--- RECORDS SHOWN ---
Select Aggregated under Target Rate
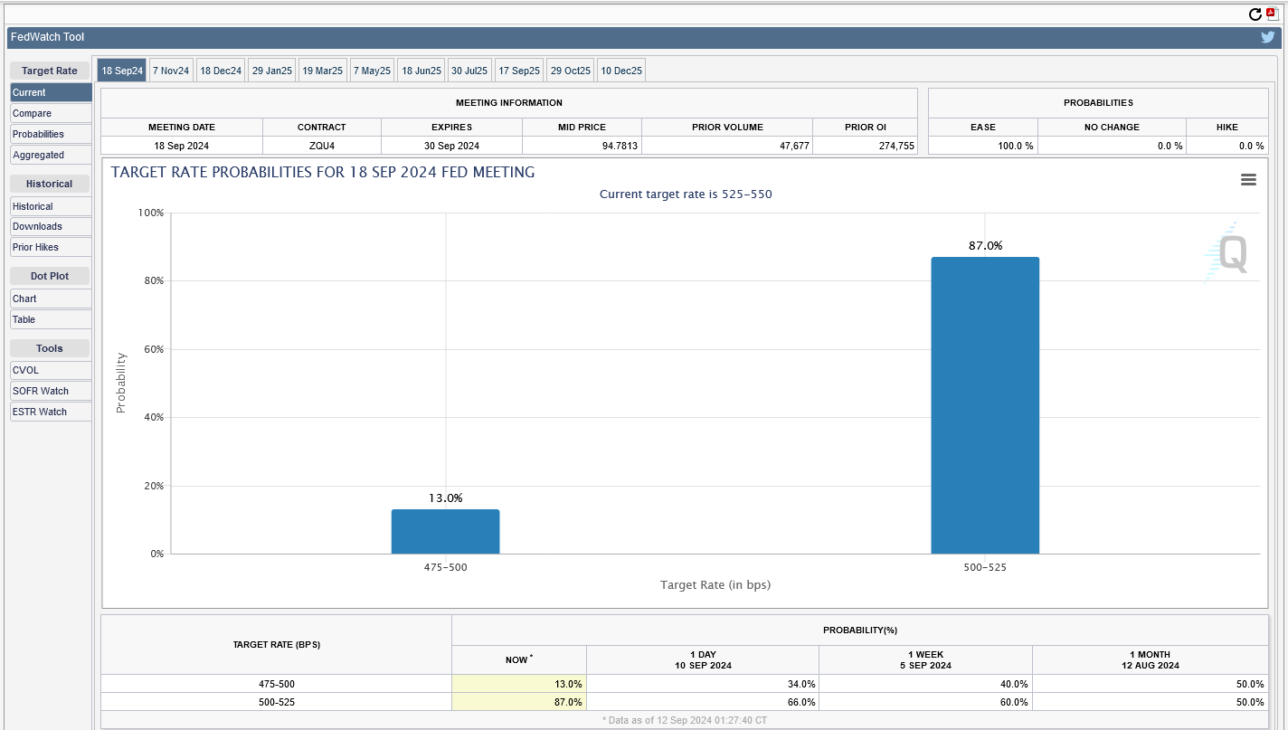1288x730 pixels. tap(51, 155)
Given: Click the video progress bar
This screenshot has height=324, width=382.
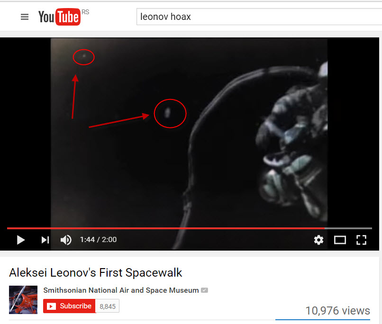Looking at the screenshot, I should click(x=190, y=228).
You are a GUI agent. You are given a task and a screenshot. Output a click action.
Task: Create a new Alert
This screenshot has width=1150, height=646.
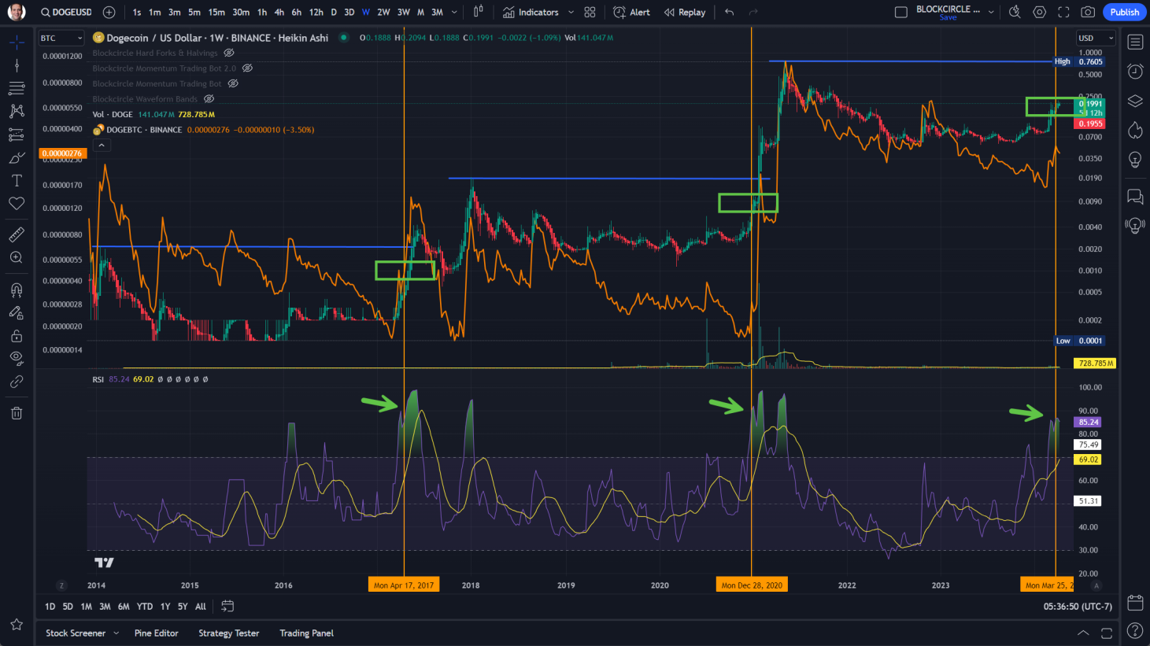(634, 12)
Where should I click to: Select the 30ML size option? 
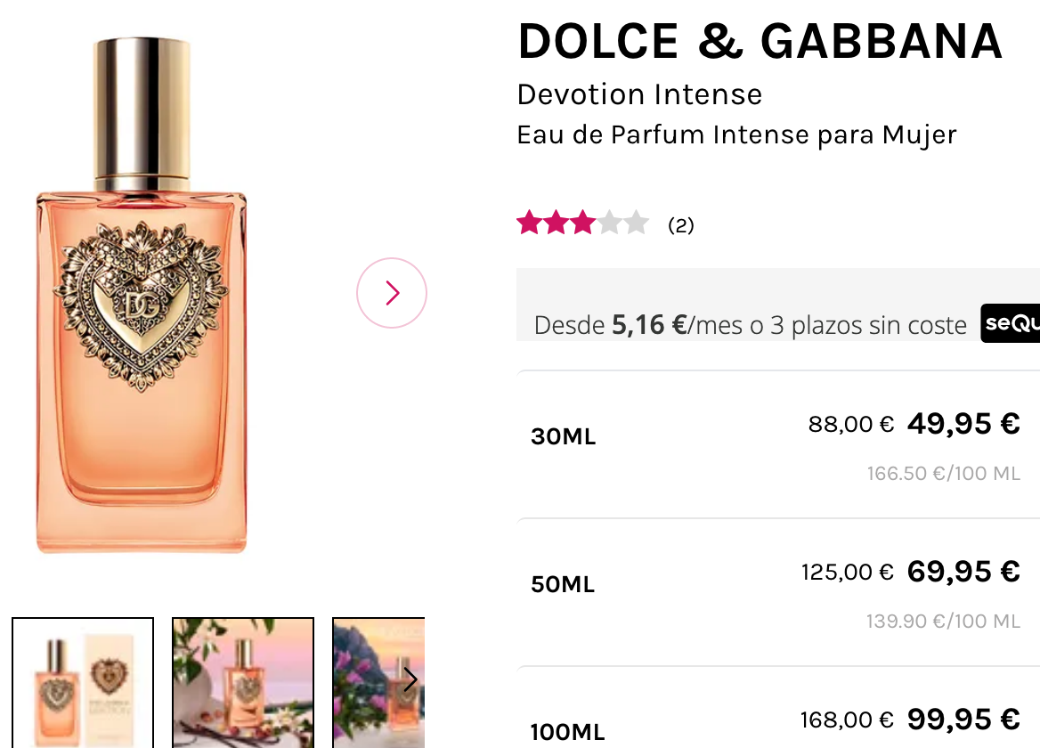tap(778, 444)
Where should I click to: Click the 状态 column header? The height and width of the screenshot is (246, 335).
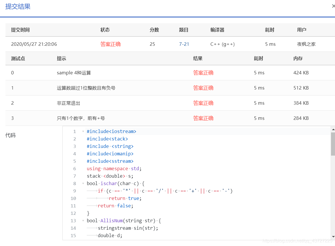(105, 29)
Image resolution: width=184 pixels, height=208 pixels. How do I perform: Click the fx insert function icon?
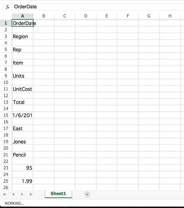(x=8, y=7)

--- ABOUT THIS EXERCISE ---
Retype everything in the entries above exactly. The pictures are to be omitted.

--- EXERCISE ANSWER ---
Select Aggregated under Target Rate
1288x730 pixels. tap(51, 155)
Given: Click the video progress bar
This screenshot has height=324, width=382.
Looking at the screenshot, I should click(x=190, y=228).
You are a GUI agent. You are given a task and a screenshot. Output a click action.
Task: Create a new Alert
This screenshot has width=1150, height=646.
(634, 12)
Where should I click to: Select the 30ML size option? 
tap(778, 444)
Where should I click to: Click the 状态 column header? The height and width of the screenshot is (246, 335).
(105, 29)
Image resolution: width=184 pixels, height=208 pixels. How do I perform: Click the fx insert function icon?
(x=8, y=7)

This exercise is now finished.